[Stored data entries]
##############################

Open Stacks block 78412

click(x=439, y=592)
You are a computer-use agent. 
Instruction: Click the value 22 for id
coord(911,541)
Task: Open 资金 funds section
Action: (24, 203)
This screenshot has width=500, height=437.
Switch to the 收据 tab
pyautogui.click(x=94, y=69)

##############################

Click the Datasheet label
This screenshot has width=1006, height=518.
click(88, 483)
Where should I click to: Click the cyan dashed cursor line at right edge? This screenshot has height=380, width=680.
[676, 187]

##############################

> _GOAL OF THE EXERCISE_: Out of the data above, set down the lines from the one with "Open Stacks block 78412" to the one with "This screenshot has width=500, height=437.", both included, exactly as written and with no additions.

> _TASK RESULT_:
Open Stacks block 78412

click(x=439, y=592)
You are a computer-use agent. 
Instruction: Click the value 22 for id
coord(911,541)
Task: Open 资金 funds section
Action: (24, 203)
This screenshot has width=500, height=437.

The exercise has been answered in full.